We presented a patient who experienced sialorrhea during aripiprazole treatment and remitted after diphenhydramine treatment. Based on the temporal relationship between administration of aripiprazole and the onset of sialorrhea, it is possible that the sialorrhea was associated with aripiprazole. In the literature, there is only one reported case, 27-year-old male, with aripiprazole-induced sialorrhea responsive to trihexyphenidyl (Praharaj et al. 2009). To our knowledge, this is the first report of a pediatric patient with aripiprazole-induced sialorrhea that remitted with diphenhydramine administration.

Discussion

All antipsychotics have the potential to induce drooling, as they can cause a decrease in swallowing caused by throat muscle rigidity, which is the result of pseudoparkinsonian bradykinesia.

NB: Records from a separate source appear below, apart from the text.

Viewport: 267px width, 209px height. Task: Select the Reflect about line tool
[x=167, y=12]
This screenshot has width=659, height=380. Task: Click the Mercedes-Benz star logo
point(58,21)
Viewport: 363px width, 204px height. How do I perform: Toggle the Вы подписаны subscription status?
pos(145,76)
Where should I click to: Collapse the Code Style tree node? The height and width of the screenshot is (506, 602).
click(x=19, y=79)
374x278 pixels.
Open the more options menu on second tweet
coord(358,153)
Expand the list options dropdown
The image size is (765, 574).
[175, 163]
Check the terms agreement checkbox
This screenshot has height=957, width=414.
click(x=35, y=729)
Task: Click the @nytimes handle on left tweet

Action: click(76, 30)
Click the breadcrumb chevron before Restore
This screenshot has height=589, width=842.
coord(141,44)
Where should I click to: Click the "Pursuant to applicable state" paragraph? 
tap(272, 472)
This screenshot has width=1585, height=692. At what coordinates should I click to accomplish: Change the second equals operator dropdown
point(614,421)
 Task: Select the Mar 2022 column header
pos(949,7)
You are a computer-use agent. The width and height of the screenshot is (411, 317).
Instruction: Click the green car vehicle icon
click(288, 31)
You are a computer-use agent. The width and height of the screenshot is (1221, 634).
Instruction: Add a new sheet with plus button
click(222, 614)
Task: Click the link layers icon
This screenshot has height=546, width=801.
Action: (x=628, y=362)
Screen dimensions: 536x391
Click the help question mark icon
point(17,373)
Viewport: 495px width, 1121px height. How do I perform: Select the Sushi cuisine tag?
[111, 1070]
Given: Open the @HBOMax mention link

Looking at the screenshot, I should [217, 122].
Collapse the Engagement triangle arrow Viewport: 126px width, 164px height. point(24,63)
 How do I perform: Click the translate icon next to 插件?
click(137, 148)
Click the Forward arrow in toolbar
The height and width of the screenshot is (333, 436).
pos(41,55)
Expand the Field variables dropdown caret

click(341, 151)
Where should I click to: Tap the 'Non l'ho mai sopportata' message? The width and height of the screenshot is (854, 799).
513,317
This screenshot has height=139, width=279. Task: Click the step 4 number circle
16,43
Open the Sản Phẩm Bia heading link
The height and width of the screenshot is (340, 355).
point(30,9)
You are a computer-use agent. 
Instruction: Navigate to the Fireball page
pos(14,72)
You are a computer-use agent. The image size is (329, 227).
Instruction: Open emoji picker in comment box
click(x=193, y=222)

The reported patient had no extrapyramidal symptoms or signs of esophageal dysfunction; therefore drooling seems to have been the result of sialorrhea induced by aripiprazole.

Although the exact pathophysiology of antipsychotic-induced sialorrhea is unknown, proposed mechanisms include sympathetic α-adrenergic receptor antagonism and parasympathetic cholinergic (muscarinic) receptor agonism (Praharaj et al. 2006). Aripiprazole is a partial agonist at D2, D3, and 5HT1A receptors, and an antagonist at 5HT2A, H1, and adrenergic receptors, but has no clinically significant effect on the muscarinic receptors (Deb et al. 2014). Therefore, in this case, the most likely mechanism of aripiprazole-induced sialorrhea seems to have been through its central adrenergic antagonism.

Antipsychotic-related sialorrhea may be dose related. The reported patient did not develop sialorrhea during treatment with aripiprazole 2.5 mg/day, but did during treatment with aripiprazole 5 mg/day. We might have reduced the dose of aripiprazole to stop sialorrhea; however as the patient's disruptive behaviors had improved significantly, we did not choose this option.

Treatment of antipsychotic-induced sialorrhea include anticholinergic drugs and α2-adrenergic receptor agonists. Diphenhydramine is a centrally acting H1 histamine receptor antagonist, and is reported as a treatment alternative for antipsychotic-induced sialorrhea (Praharaj et al. 2006). Usta et al. (2012) reported a pediatric case of risperidone-induced sialorrhea responding to diphenhydramine. The reduction of sialorrhea by diphenhydramine is suggested to be the result of its muscarinic (M3) receptor blockade (Liu and Farley 2005).

Clinicians should be aware that aripiprazole may induce sialorrhea, and should monitor their patients for this potentially troublesome adverse effect. Diphenhydramine may be a therapeutic option for patients having sialorrhea when treated with aripiprazole.